Nach bisherigen Erkenntnissen der Polizei hatten eine 62-Jährige und ein 81-Jähriger unabhängig voneinander während ihres Messebesuchs Kontakt zu Personen, die sie an Ständen für Antiquitäten- bzw. Goldankauf ansprachen. In beiden Fällen wurden anschließend Termine für angebliche Ankaufsgespräche vereinbart.

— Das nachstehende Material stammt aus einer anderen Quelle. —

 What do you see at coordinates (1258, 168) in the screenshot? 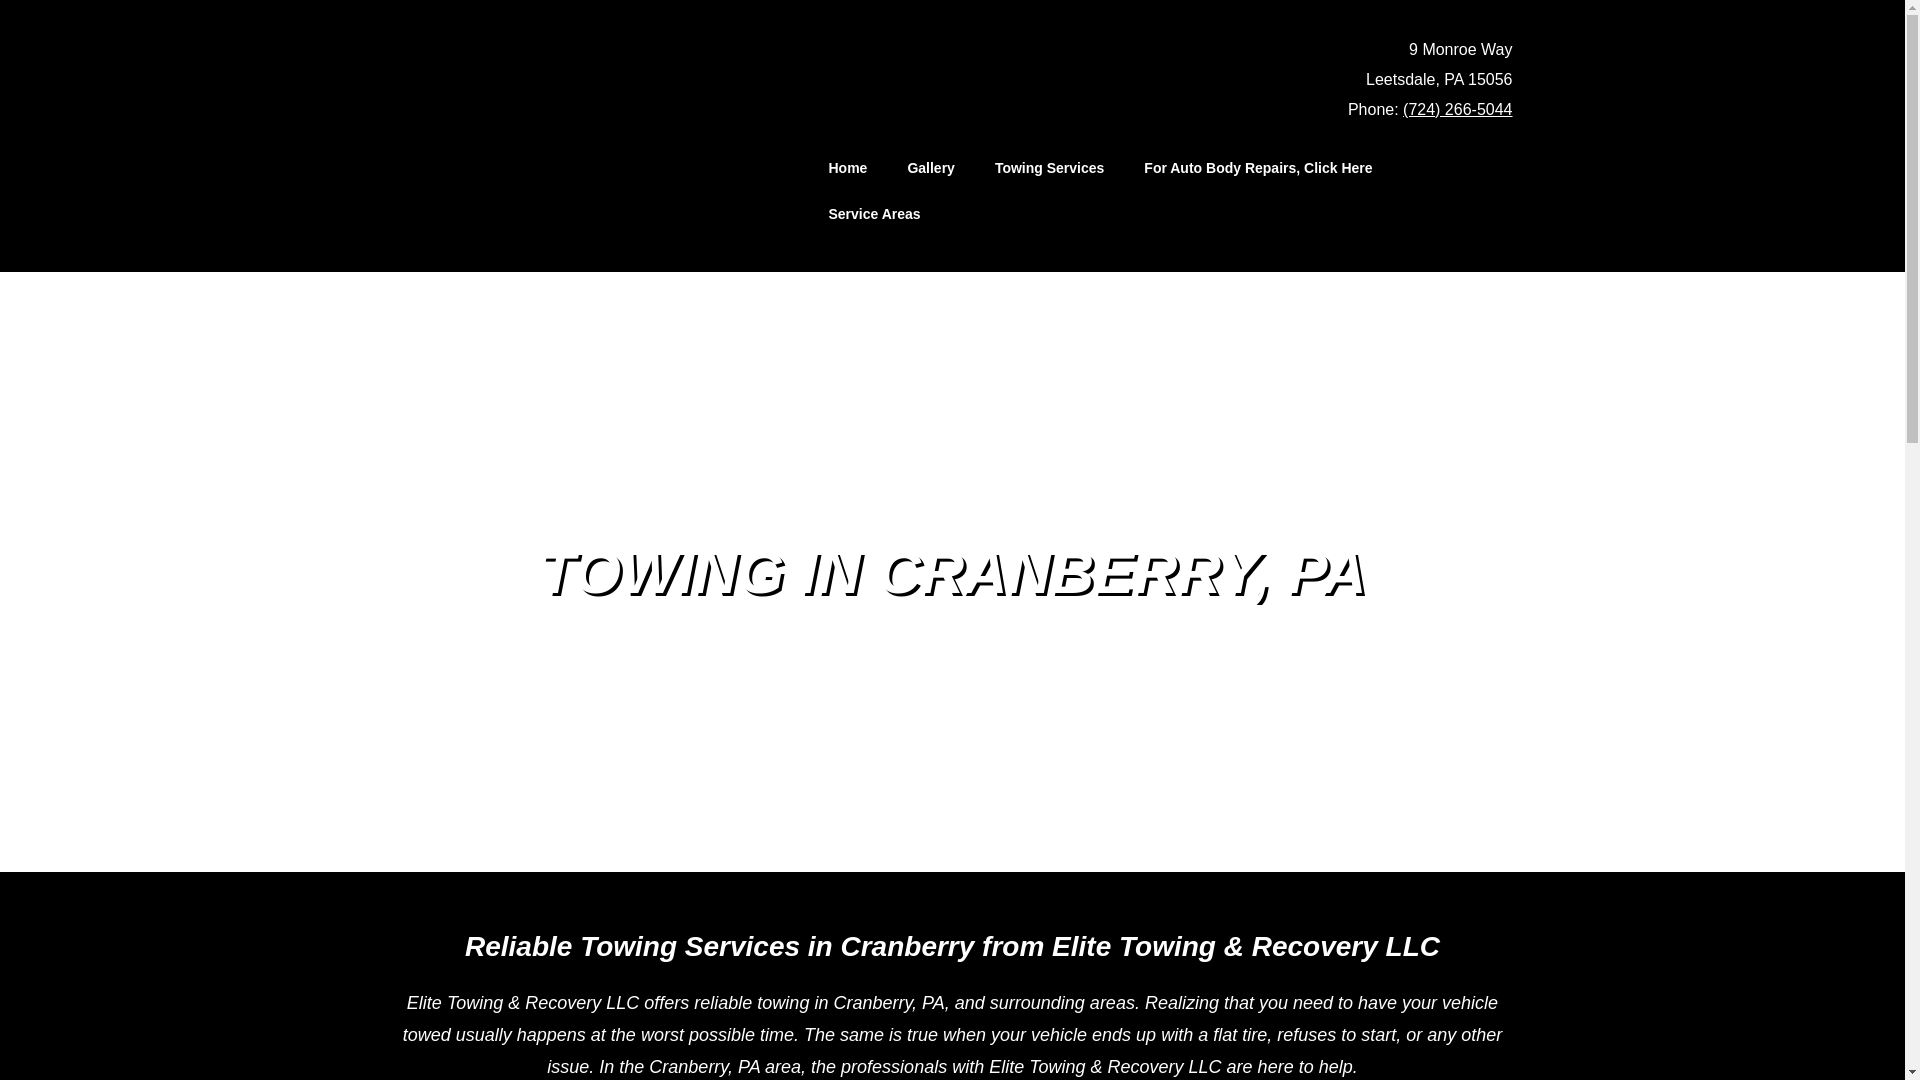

Bei einem der Vorfälle in Gerlenhofen wurde die Geschädigte laut Polizei während des Gesprächs gezielt abgelenkt. Unter einem Vorwand – unter anderem der Bitte um ein Wasserglas – gelang es dem Täter, zwei zuvor gezeigte Schmuckstücke unbemerkt zu entwenden. Ein Verkauf kam in diesem Fall nicht zustande, der Täter verließ den Ort anschließend zügig.
Im zweiten Fall kam es in Burlafingen zu einem Verkauf von Goldmünzen, Goldbarren sowie einer Armbanduhr im Wert eines mittleren fünfstelligen Eurobetrags. Der Täter zahlte zunächst einen kleineren Betrag vor Ort. Zusätzlich zeigte er dem Geschädigten auf seinem Mobiltelefon eine angebliche Echtzeit-Überweisung des Restbetrags. Später stellte der Verkäufer jedoch fest, dass kein weiterer Geldeingang auf seinem Konto verbucht wurde. Der Täter entfernte sich anschließend mit den Wertgegenständen.
Beide Vorfälle wurden bei der Polizei Neu-Ulm angezeigt. Die Kriminalpolizei Neu-Ulm hat die Ermittlungen übernommen. Nach Angaben der Ermittler wird derzeit geprüft, ob ein Zusammenhang zu ähnlichen Betrugsdelikten in anderen süddeutschen Städten besteht. Zudem steht die Polizei im Austausch mit dem Veranstalter der Messe.
Die Ermittlungen zur Identifizierung der bislang unbekannten Täter dauern an.